Minnesota had just one athlete who participated in all events, while Temple and Nebraska each had two, but it was the Golden Golphers’ lone competitor, sophomore Aaron Furtunato, who was the all-around champion of the meet, totaling 84.700.
“We just weren’t tough,” Vexler said. “We weren’t ourselves. I consider this team mentally and physically tough, and we left that at the door.”
At the same time, Vexler is not worrying about NCAA standings.
“A lot of people are concerned with rankings,” Vexler said. “We need to focus on ourselves, [and] on getting the fire back under us.”
“We need to keep the fire under our butts,” he said. “We had been getting confident, almost cocky, [constantly] winning.”
The Owls have been working around the loss of junior John Vogtman, who tore his ACL while participating in the Winter Cup Challenge in Las Vegas less than a month ago, but they could have inarguably used his talent in Minnesota.
“It’s a little rough,” Vogtman said, while watching his teammates practice in McGonigle Hall on Monday. “I’m trying to keep a good attitude, [but] I feel like I could definitely be contributing to the team right now.”
Last year, Vogtman was named Temple’s most consistent gymnast. His colleagues think he was also the most consistent gymnast on the team this year.
“It’s been real tough [without Vogtman],” Kramer said. “He’s really consistent [and] a really great gymnast. He leaves big shoes to fill.”
But the loss of Vogtman will not bring the Owls’ hopes of repeating as Eastern College Athletic Conference Champions down.

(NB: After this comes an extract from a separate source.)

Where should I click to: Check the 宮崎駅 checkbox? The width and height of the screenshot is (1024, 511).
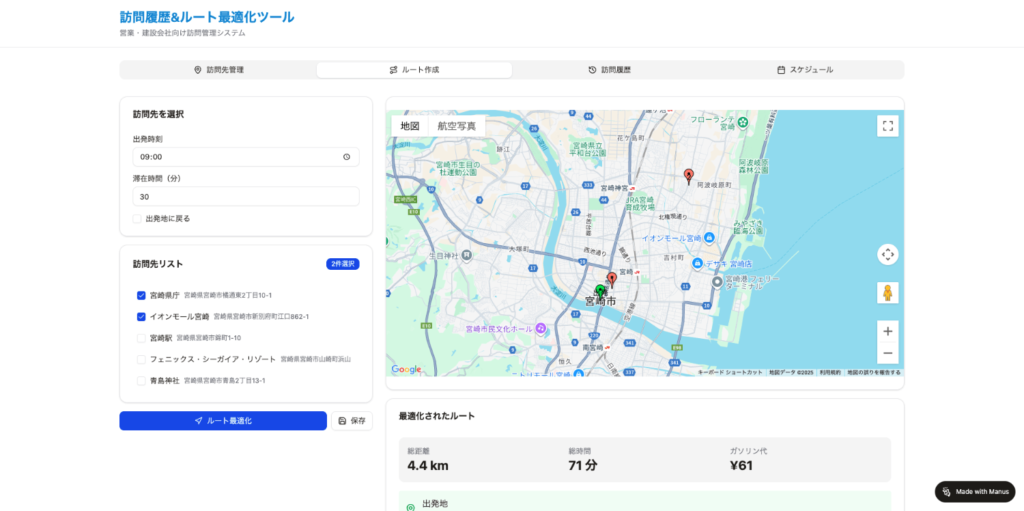coord(141,338)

“With him injured, there is the opportunity for other competitors to step up,” Vexler said. “We have the depth to replace him, [so] somebody on this team needs to fill his shoes. I think it’ll happen.”
Nor will the difficult weekend in Minnesota affect the team.
“It was tough to see stuff falling apart,” Kramer said about the meet. “[But] I learned long ago to never give up. We finished off the meet [in Minnesota] much stronger than we started.”
Turoff is ready to move on as well.
“It doesn’t do our psyche good [and] doesn’t make us look good on paper,” he said about the defeat. “It’s just one of those bumps in the road, and we’ll try to get past it.”
The Owls have 11 days to work on avoiding the same hurdles against Navy in Annapolis, Md. on March 15.